Compared to sulfur loaded in a common carbon material, acetylene black (AB-S), the CA-S exhibited significantly improved cyclic stability and rate capability. The CA is micropore-rich with micropore volume over 66% of total pore volume. In a paper in the Journal of Power Sources, and team attributed the improved performance of CA-S to the confinement of the micropores in CA to small sulfur allotropes and corresponding lithium sulfides.

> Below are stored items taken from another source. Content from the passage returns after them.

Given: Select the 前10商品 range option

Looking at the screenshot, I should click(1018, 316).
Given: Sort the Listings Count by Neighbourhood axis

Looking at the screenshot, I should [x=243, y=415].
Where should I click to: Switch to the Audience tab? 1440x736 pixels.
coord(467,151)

Because of the abundance of sulfur on the Earth, the high theoretical specific capacity (1675 mAh g-1) of sulfur cathode, and the high theoretical gravimetric as well as volumetric energy density (2567 Wh kg-1 and 2800 Wh L-1, respectively) of the battery, lithium-sulfur battery is attracting more and more attention. However, lithium-sulfur battery exhibits poor rate capability, inadequate cyclic stability and short calendar life, due to the insulating nature of sulfur and lithium sulfide, the high solubility of the intermediate lithium polysulfides (Li2S5-8) in organic electrolyte, and the significant volume change during charge/ discharge process. These issues limit the practical application of lithium-sulfur battery.

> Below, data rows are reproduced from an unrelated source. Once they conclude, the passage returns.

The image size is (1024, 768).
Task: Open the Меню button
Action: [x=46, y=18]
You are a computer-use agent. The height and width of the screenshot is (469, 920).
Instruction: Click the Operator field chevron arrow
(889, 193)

Many efforts have been made to improve the performances of lithium-sulfur batteries. Among these efforts, introducing porous carbon materials into sulfur cathode has been found to be an effective strategy. … It has been found that the size of pores in carbon materials plays an important role in the cyclic stability improvement of sulfur. … Compared with other carbon materials, carbon aerogel synthesized by using special method possesses large specific surface area as well as abundant pores, and has been applied as support of sulfur cathode of lithium-sulfur battery However, the resulting carbon aerogels, which were obtained from the precursors synthesized with high catalyst concentrations and through carbonization under lower temperature, were not characteristic of microporous structure.

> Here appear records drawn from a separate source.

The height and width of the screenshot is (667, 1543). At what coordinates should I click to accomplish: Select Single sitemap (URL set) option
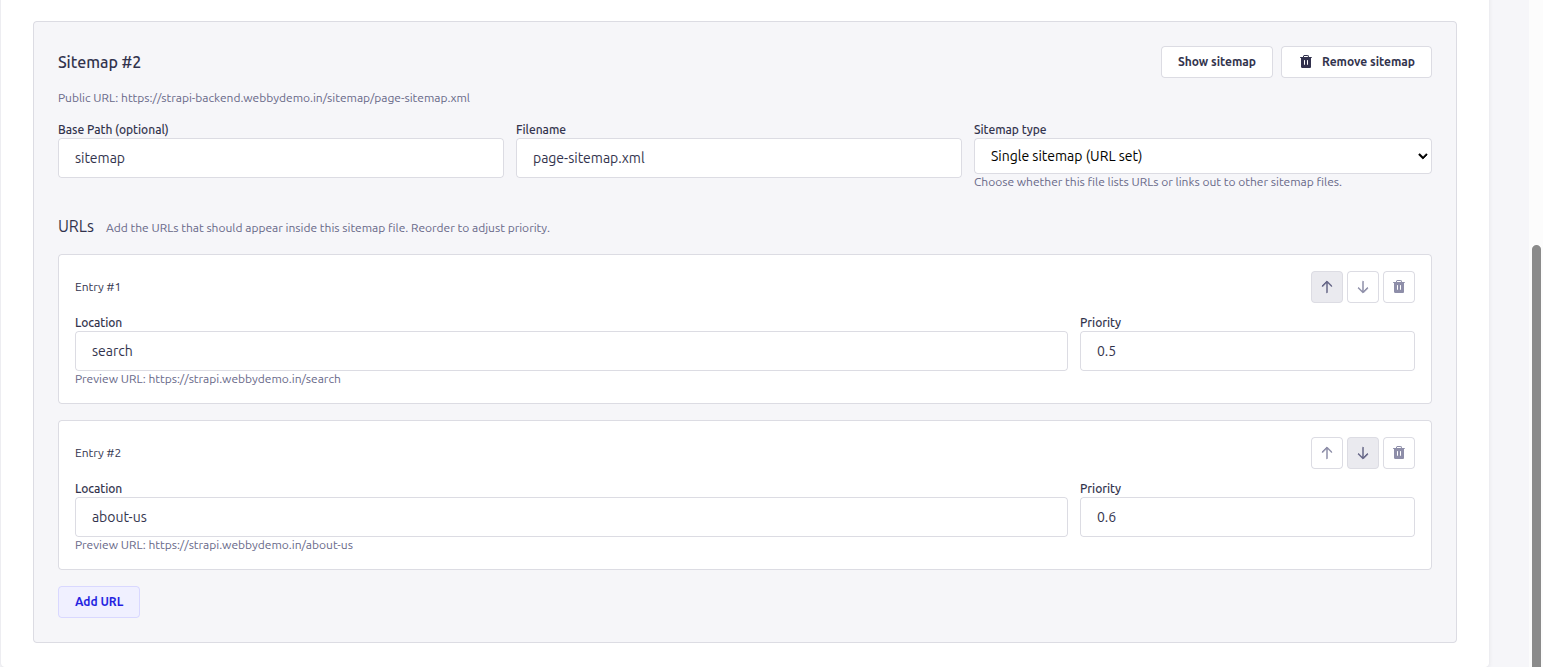[1202, 156]
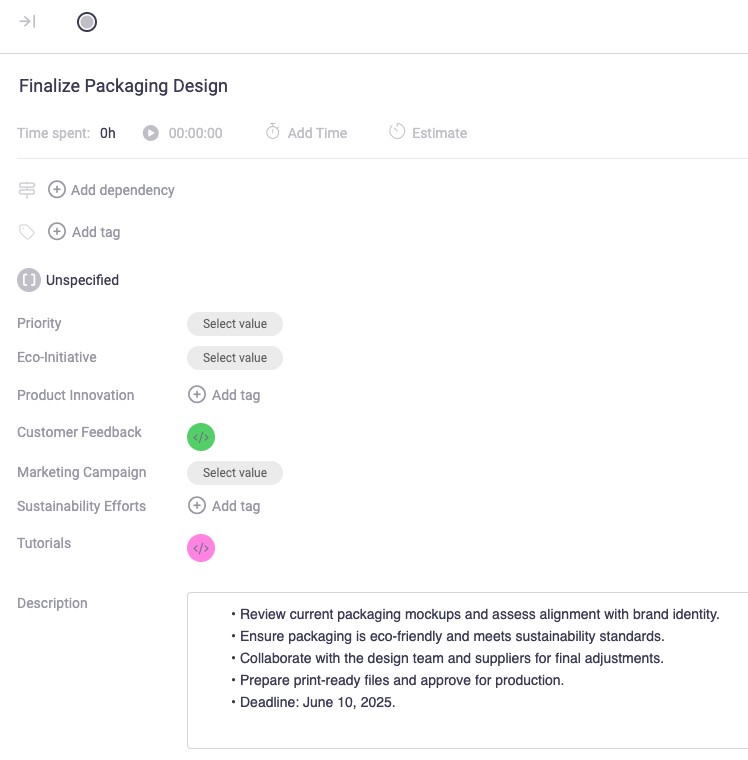The height and width of the screenshot is (760, 748).
Task: Open the Priority Select value dropdown
Action: pos(235,324)
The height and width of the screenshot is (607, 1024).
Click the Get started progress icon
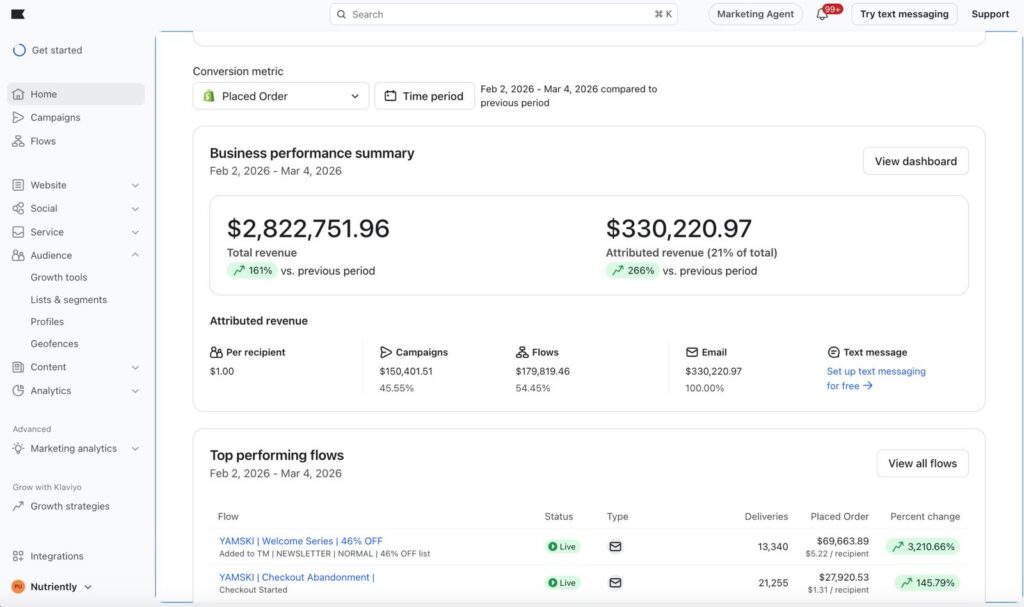click(19, 50)
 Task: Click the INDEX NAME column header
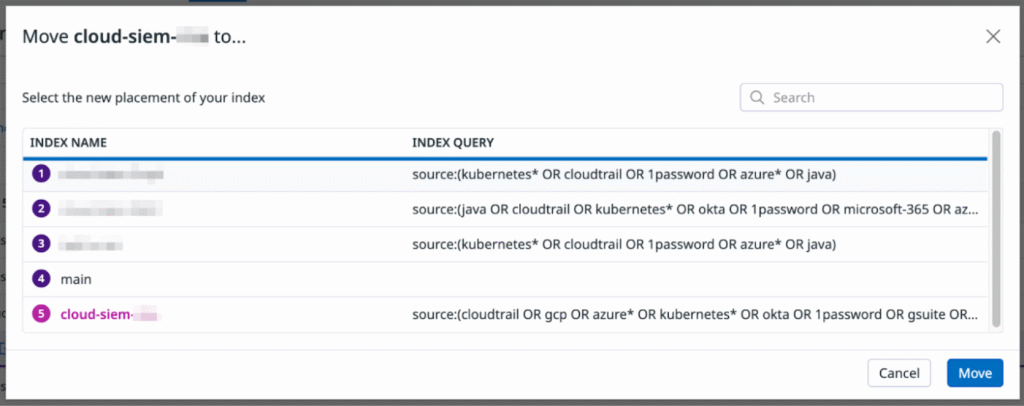69,142
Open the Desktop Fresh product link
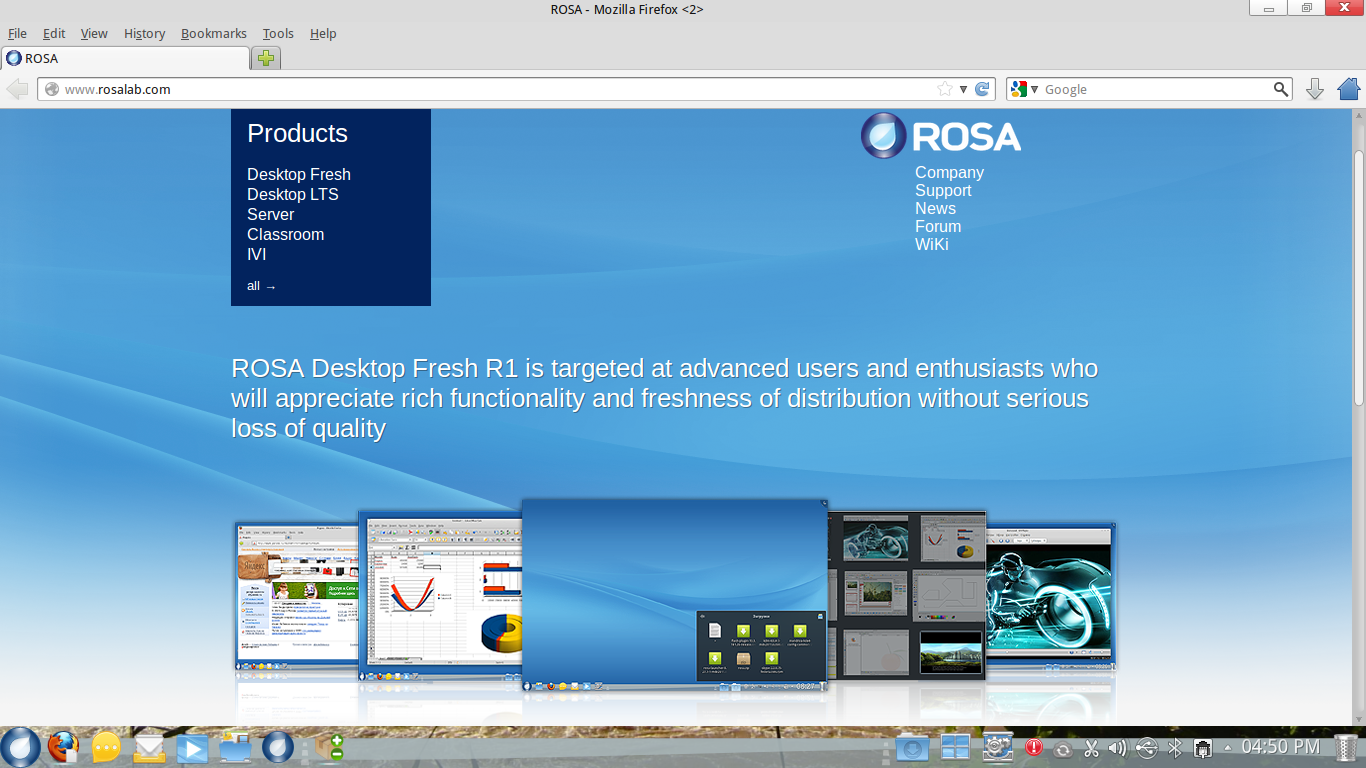Screen dimensions: 1366x768 (x=298, y=174)
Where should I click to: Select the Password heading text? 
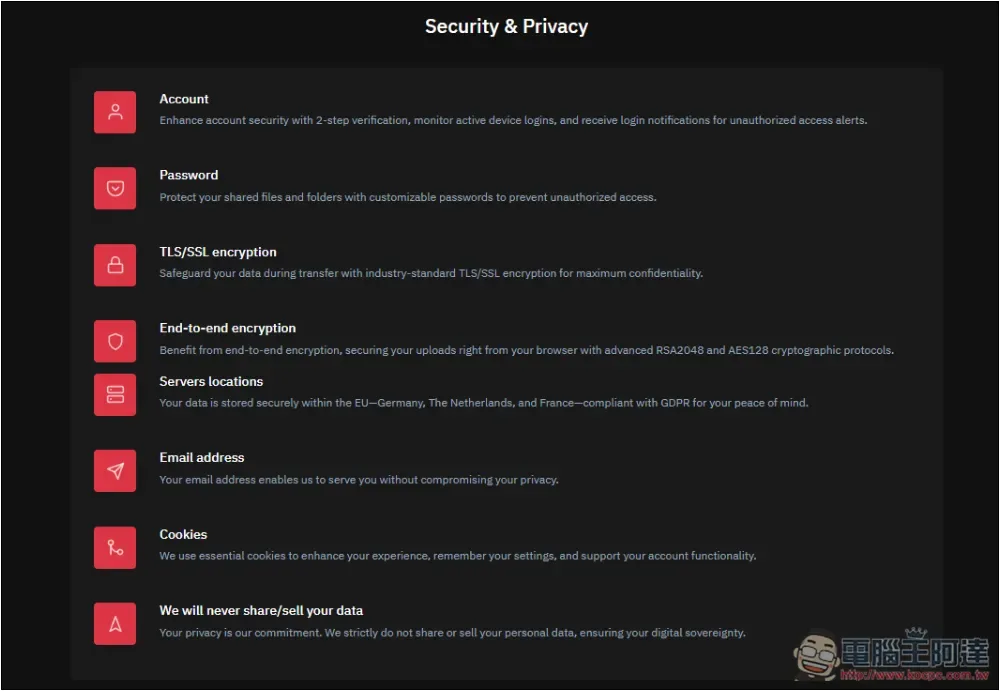coord(189,175)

In this work, we proposed a novel composite, sulfur loaded in micropore-rich carbon aerogel, as the cathode of lithium-sulfur battery. Carbon aerogel was synthesized through phenol-formaldehyde reaction with a low catalyst concentration and carbonization under high temperature, which favors the formation of micropores. The resulting carbon aerogel possesses microporous structure, and the corresponding sulfur composite exhibits improved cyclic stability and rate capability.—Li et al.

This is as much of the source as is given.